I can see her in my mind’s eye—Nurse Mayinga, the source of the virus in the United States Army’s freezers. She was a pleasant, quiet, beautiful young African woman, about twenty years old, in the prime of her life, with a future and dreams, hoping somehow that what was happening to her could not be happening. They say that her parents loved her dearly, that she was the apple of their eye. Now she is sitting in the casualty ward at Mama Yemo among the cases of malaria, among the large-bellied children in rags, and no one is paying any attention to her because all she has is a headache and red eyes. Perhaps the fact that she is crying has made her eyes red. A doctor gives her a shot for malaria and tells her that she should be in quarantine for her illness. But there is no room in the quarantine ward at Mama Yemo Hospital; so she leaves the hospital and hails another taxi. She tells the driver to take her to another hospital, to University Hospital, where perhaps the doctors can treat her. But when she arrives at University Hospital, the doctors can’t seem to find anything wrong with her, except for possibly some sign of malaria. Her headache is getting worse. She is sitting in the waiting room of this hospital, and as I try to imagine her there, I am almost certain she is crying. Finally she does the only thing left for her to do. She returns to Ngaliema Hospital and asks to be admitted as a patient. They put her in a private room, and there she falls into lethargy, and her face freezes into a mask.

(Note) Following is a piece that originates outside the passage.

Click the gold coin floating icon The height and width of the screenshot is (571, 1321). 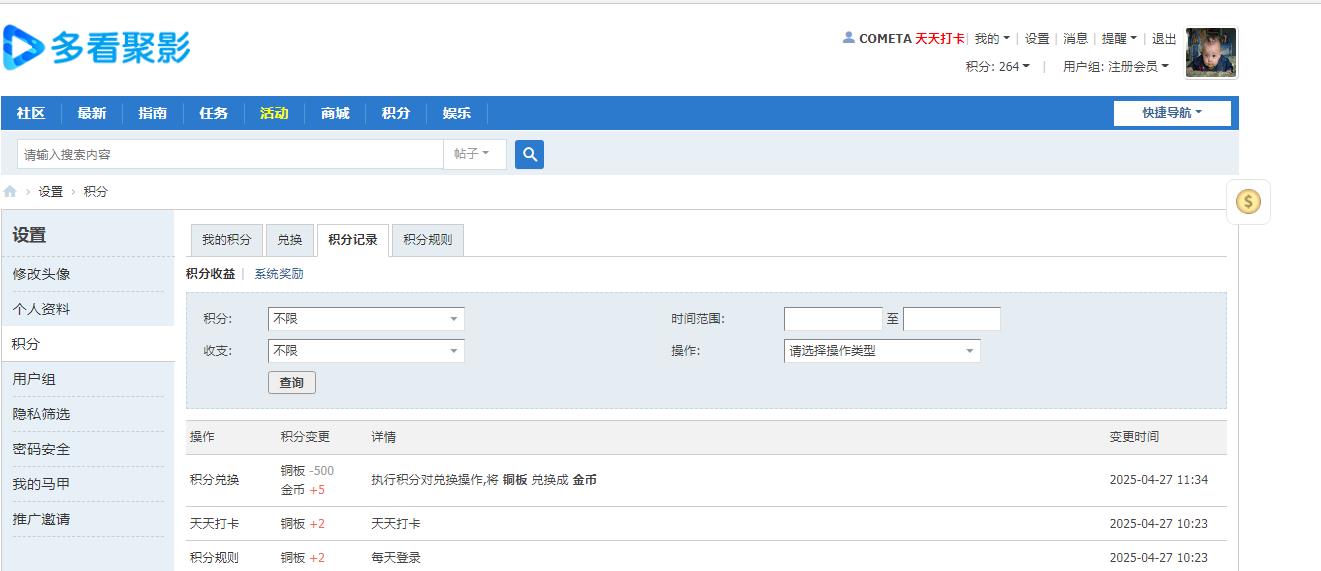click(x=1247, y=202)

News of the virus and what it did to people had been trickling out of the forest, and now a rumor that a sick nurse had wandered around Kinshasa for two days, having face-to-face contact with many people in crowded rooms and public places, caused a panic in the city. The news spread first along the mission grapevine and through government employees and among the diplomats at cocktail parties, and finally the rumors began to reach Europe. When the story reached the offices of the World Health Organization in Geneva, the place went into a full-scale alert. People who were there at the time said that you could feel fear in the hallways, and the director looked like a visibly shaken man. Nurse Mayinga seemed to be a vector for an explosive claim of lethal transmission in a crowded third-world city with a population of two million people. Officials at the WHO began to fear that Nurse Mayinga would become the vector for a world-wide plague. European governments contemplated blocking flights from Kinshasa. The fact that one infected person had wandered around the city for two days when she should have been isolated in a hospital room began to look like a species-threatening event.

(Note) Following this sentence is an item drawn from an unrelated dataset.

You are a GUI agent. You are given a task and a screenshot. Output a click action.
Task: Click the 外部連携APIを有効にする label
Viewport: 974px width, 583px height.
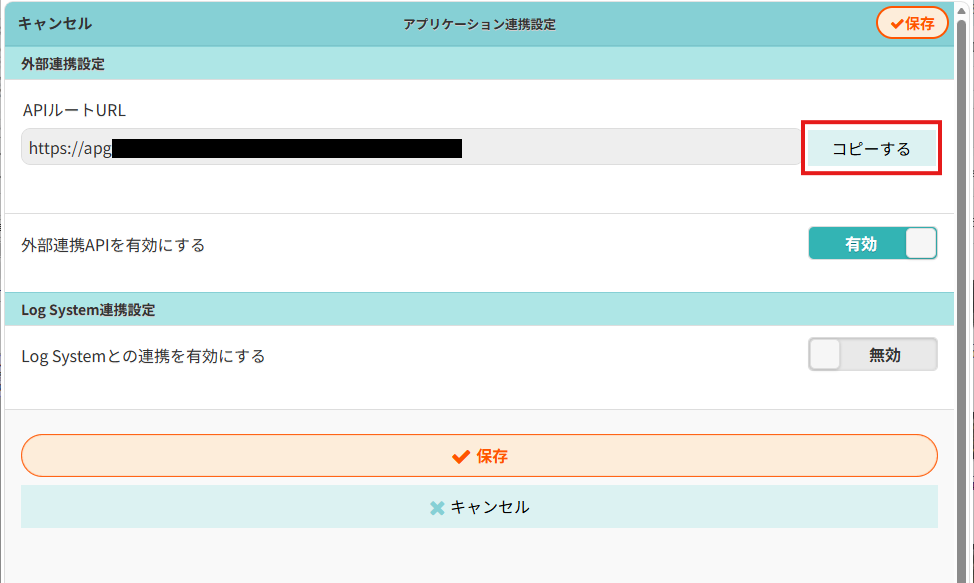click(x=113, y=245)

President Mobutu Sese Seko, the maximum leader of Zaire, sent his army into action. He stationed soldiers around Ngaliema Hospital with orders to let no one enter or leave except doctors. Much of the medical staff was no under quarantine inside the hospital, but the soldiers made sure that the quarantine was enforced. President Mobutu also ordered army units to seal off Bumba Zone with roadblocks and to shoot anyone trying to come out. Bumba’s main link with the outside world was the Congo River. Captains of riverboats had heard about the virus by this time, and they refused to stop their boats anywhere along the length of the river in Bumba, even though people beseeched them from the banks. Then all radio contact with Bumba was lost. No one knew what was happening upriver, who was dying, what the virus was doing. Bumba had dropped off the face of the earth into the silent heart of darkness.